• _RECORDS SHOWN_:
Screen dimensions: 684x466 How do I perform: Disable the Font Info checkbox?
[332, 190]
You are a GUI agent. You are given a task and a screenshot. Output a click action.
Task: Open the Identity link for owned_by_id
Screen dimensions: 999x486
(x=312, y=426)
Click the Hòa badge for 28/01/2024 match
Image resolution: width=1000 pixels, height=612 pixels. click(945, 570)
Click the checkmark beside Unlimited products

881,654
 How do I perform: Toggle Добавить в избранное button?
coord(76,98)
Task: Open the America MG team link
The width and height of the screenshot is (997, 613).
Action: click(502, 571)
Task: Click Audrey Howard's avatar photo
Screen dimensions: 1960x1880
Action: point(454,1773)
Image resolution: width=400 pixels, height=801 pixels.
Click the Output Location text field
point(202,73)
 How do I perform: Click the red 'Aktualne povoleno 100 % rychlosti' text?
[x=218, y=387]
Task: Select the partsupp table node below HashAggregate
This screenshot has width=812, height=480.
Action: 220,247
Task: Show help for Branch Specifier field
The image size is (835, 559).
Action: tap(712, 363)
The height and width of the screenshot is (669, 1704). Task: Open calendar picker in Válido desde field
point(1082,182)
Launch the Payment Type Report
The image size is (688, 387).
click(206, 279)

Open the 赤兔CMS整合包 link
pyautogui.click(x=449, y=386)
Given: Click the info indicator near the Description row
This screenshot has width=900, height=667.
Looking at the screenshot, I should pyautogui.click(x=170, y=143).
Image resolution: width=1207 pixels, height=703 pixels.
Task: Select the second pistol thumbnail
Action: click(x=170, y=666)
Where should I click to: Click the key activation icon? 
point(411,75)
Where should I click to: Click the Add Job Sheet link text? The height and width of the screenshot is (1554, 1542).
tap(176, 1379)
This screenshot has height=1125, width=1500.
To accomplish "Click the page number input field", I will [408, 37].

• _WORK REQUIRED_:
Retype, exactly and with nothing added, the lines of the material above from the first through the one that contains "Task: Open the America MG team link".

• _EXERCISE ANSWER_:
Screen dimensions: 684x466 How do I perform: Disable the Font Info checkbox?
[332, 190]
You are a GUI agent. You are given a task and a screenshot. Output a click action.
Task: Open the Identity link for owned_by_id
Screen dimensions: 999x486
(x=312, y=426)
Click the Hòa badge for 28/01/2024 match
Image resolution: width=1000 pixels, height=612 pixels. click(945, 570)
Click the checkmark beside Unlimited products

881,654
 How do I perform: Toggle Добавить в избранное button?
coord(76,98)
Task: Open the America MG team link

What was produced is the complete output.